2. Editor library - Implemented in javascript, designed to be used in either a 
web browser or embedded web view (e.g. UIWebView on iOS or QWebView in Qt).

These two libraries are 100% independent of each other; there is no function 
call relationship or shared API usage whatsoever. Each can be used 
independently (e.g. DocFormats for a batch conversion tool, or the Editor 
library for a content management system if HTML5 is the only required format). 
Alternatively, as in UX Write and the desktop and web apps we plan to write, 
they can both be used by the app for importing/exporting files to HTML5 format 
and then editing the document.

The next two things we have planned are:

3. A native desktop app, implemented in Qt, which uses both DocFormats and the 
Editor library. The latter will run in the context of an embedded QWebView.

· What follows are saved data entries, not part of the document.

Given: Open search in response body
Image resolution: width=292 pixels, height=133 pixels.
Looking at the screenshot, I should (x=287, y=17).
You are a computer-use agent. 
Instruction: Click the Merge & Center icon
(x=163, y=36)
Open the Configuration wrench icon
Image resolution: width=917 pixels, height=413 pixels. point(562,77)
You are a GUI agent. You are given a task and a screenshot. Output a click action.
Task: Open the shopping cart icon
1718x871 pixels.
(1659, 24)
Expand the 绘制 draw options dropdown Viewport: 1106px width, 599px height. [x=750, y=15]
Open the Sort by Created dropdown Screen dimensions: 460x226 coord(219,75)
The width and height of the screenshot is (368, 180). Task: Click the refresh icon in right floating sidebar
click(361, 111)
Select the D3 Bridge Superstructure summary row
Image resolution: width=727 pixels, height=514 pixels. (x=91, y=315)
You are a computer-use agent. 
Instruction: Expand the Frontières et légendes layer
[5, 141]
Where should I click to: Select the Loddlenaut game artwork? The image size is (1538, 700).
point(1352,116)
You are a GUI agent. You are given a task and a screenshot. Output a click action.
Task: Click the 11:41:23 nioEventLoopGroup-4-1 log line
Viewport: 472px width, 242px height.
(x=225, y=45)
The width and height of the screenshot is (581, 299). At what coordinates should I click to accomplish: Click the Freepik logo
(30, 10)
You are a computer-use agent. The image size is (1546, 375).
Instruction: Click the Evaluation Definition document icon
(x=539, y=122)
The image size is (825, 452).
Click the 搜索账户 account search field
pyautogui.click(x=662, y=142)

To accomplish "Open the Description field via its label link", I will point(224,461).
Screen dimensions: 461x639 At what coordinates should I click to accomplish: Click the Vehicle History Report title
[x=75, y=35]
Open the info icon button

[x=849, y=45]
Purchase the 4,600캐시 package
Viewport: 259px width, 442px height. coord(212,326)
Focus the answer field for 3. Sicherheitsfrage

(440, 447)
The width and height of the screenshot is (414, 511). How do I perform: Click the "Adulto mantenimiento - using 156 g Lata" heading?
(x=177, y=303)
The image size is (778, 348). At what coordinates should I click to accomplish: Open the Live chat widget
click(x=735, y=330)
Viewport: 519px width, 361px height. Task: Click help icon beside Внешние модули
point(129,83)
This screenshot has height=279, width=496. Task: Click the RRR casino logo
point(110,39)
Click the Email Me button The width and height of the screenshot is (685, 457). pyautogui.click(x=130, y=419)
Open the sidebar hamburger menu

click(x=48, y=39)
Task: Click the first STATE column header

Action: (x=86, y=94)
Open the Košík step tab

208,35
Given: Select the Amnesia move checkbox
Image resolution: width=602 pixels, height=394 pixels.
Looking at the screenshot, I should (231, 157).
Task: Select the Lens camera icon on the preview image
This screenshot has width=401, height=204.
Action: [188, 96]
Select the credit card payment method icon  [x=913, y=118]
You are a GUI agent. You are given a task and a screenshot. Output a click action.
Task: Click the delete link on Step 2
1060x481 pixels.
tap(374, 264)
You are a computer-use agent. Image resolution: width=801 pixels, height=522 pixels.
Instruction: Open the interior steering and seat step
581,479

4. A web app, implemented in Javascript. This will consist of both a client 
side and server side component. The client side component will contain an 
iframe, to provide the context in which the Editor library executes. It will 
also provide a user interface (either implemented using some existing 
Javascript UI toolkit, our a custom solution) that interacts with the editing 
library to manipulate the document as HTML within the iframe. The server-side 
component will need to some way to browse/open/save files, and call out to 
DocFormats to do conversion where necessary. We haven’t yet decided on an 
implementation language/framework for the server side, but in principle pretty 
much anything could be used.

> Is there any Document model defined? I mean for Document model an abstract
> model that's defined the structure of the document like sections,
> paragraphs, lists, text, fields, tables, images and styles.

The document model is HTML5 - that is, it’s identical to what the browser uses.

This gives us the vast majority of what we need for an editor “for free”, in 
that it is provided by the web browser or embedded web view.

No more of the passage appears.